DOCUMENT SECTION:
⁂

Management Discussion and Analysis - March 31, 2015:

(Canadian dollars in thousands, except per share data)

This MD&A is the responsibility of management and has been reviewed and approved by the Board of Directors of the Company. This MD&A has been prepared in accordance with the requirements of the Canadian Securities Administrators. The Board of Directors is responsible for ensuring that we fulfill our responsibilities for financial reporting and is ultimately responsible for reviewing and approving the MD&A. The Board of Directors carries out this responsibility principally through its Audit Committee.

IFRS and non-GAAP measures:

This MD&A contains both IFRS and non-GAAP measures. Non-GAAP measures are defined and reconciled to the most comparable IFRS measure.

RESULTS OF OPERATIONS

Revenues:

For the second quarter of 2015, revenues were $61,042 compared to $51,186 reported for the same period in 2014 representing a 19% increase from the prior year. For the six-month period ending March 31, 2015 revenues were $117,942 compared to $102,988 for 2014, an increase of 15%.

Systems Engineering's (SED) revenues were $16,967 in the quarter and $31,932 on a year-to-date basis representing a 37% and 19% increase respectively when compared to the $12,380 and $26,910 recorded for the same periods in the previous year. Engineering, manufacturing and test related revenues showed an increase relative to the same period of last year. Due to the project nature of its business, the SED division is susceptible to significant variation in volumes of activity from period to period. During the quarter, the division experienced the positive effects of recent contract signings on realized revenue. It is expected that these projects will enhance revenues further as they reach the implementation phase.

Business and Technology Services (BTS) revenues were $44,075 in the quarter and $85,110 on a year-to-date basis representing a 14% and 12% increase respectively when compared to the $38,806 and $76,078 recorded for the same periods in the previous year. During 2015 revenues from the division's traditional business lines were relatively consistent with the same periods of last year, showing two quarters now where we did not encounter a drop in year over year revenues due to federal government constraints. Accordingly, revenues generated from acquisitions made during fiscal 2014 accounted for the increased revenue in 2015.

Management expects that the marketplace for the near term will continue to be unsettled and very competitive and the timing of new contract awards is always subject to delay. Our backlog provides a reasonable level of revenue assurance on existing contracts and new opportunities continue to arise. However, the nature and extent of future government spending constraints remain uncertain and therefore, future revenues ultimately will be determined by customer demand on existing contracts as well as the timing of future contract awards.

Gross margin

Gross margin was 16.8% in the second quarter of 2015 and 17.7% on a year-to-date basis compared to the 17.9% and 18.5% recorded for the same periods in the previous year. Both divisions are showing lower gross margins this year.

Gross margin in Systems Engineering was 22.8% in the second quarter of 2015 and 25.4% on a year-to-date basis compared to the 26.9% and 27.1% recorded for the same periods in the previous year. With the project mix biased towards lower-margin materials and subcontracts, SED margins were reduced compared to the prior year.

⁂

GIVEN PROBLEM:
Carry the MD&A excerpt on quarterly results forward from its final sentence, writing the next part in the same style.

MATERIAL:
⁂

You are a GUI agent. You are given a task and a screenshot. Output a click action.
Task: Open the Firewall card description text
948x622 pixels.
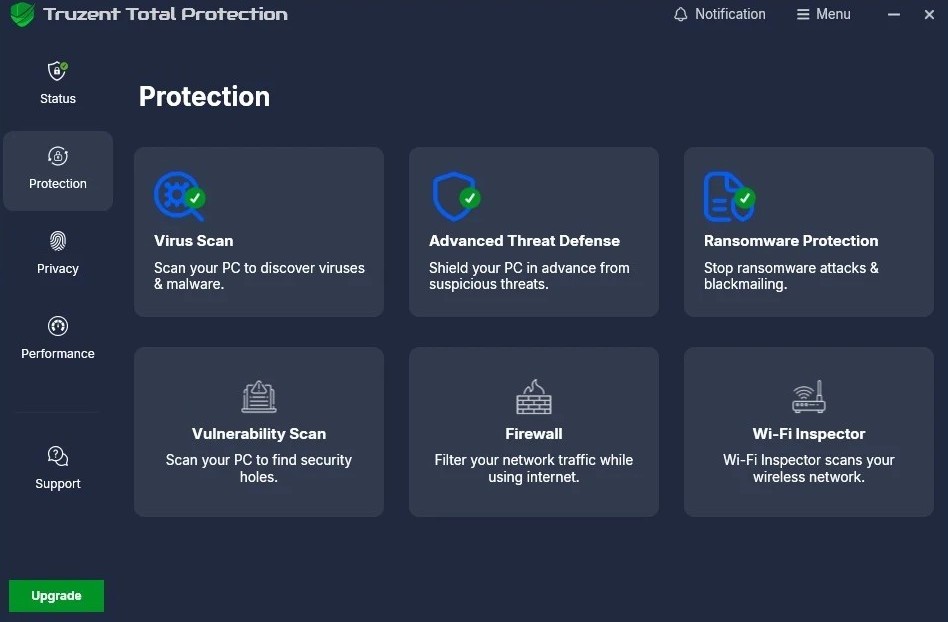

⁂

TASK RESPONSE:
Gross margin in Business and Technology Services was 14.4% in the second quarter of 2015 and 14.8% on a year-to-date basis compared to the 15.0% and 15.5% recorded for the same periods in the previous year. The traditional BTS business which is concentrated within the federal government continued to experience margin contraction due to competitive pressures. In addition, the acquired Amtek and DWP businesses are characterized by lower gross margins but with correspondingly reduced costs of business development and delivery. Accordingly, the inclusion of such revenues also had a dilutive effect on reported margin percentages. Stiff competition on new work is expected to temper any significant near-term improvement.

Because of the significant difference in gross margin between each of the two divisions, the overall gross margin of the Company is dependent on the relative level of revenue generated from each division. Management will continue to focus on operational execution and diligent negotiation of supplier costs in order to maximize margins. However, increased competition is expected to maintain the pressure on margins in both divisions. The volatility of the Canadian dollar is always an influencing factor for margins on new work in the SED division when denominated in foreign currencies.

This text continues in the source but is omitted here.